Which lines in the material below contain the word "pixels"? Copy each of them.

* _Listed records_
----------------------------------------
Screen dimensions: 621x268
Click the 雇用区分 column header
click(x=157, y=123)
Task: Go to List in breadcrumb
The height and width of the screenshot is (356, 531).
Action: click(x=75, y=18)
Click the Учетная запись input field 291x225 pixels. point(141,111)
----------------------------------------
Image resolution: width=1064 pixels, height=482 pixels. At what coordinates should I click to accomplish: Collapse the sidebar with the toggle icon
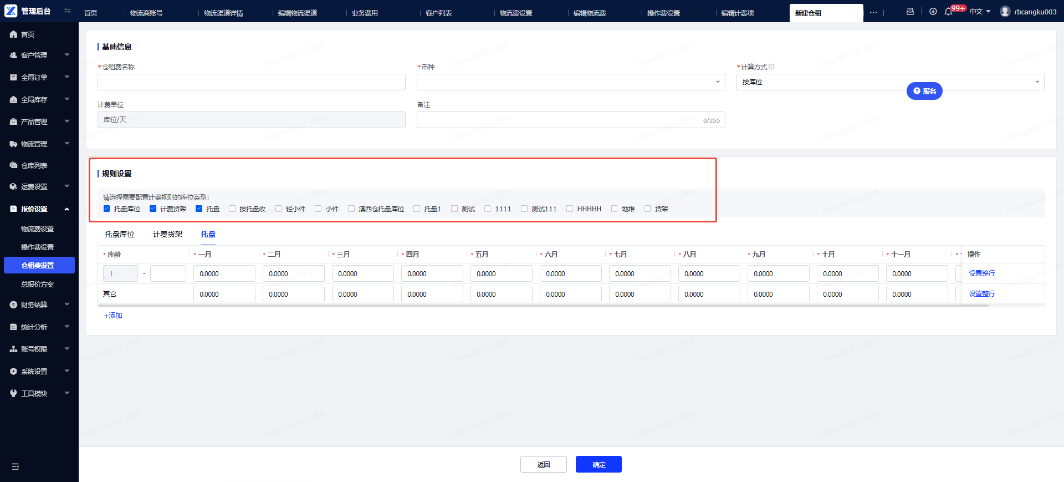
----------------------------------------
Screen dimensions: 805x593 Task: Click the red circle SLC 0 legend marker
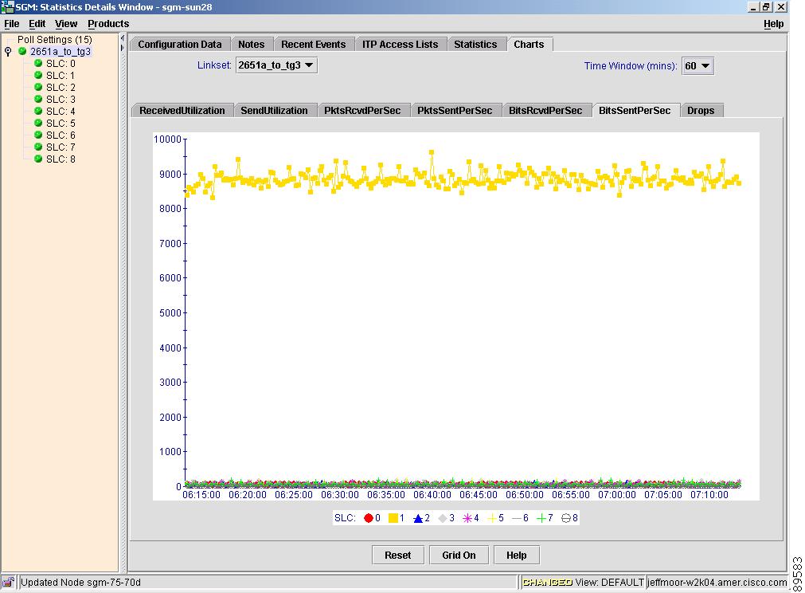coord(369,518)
----------------------------------------
* _Exercise answer_
Click the Учетная запись input field 291x225 pixels. point(141,111)
Image resolution: width=1064 pixels, height=482 pixels. At what coordinates should I click to accomplish: Collapse the sidebar with the toggle icon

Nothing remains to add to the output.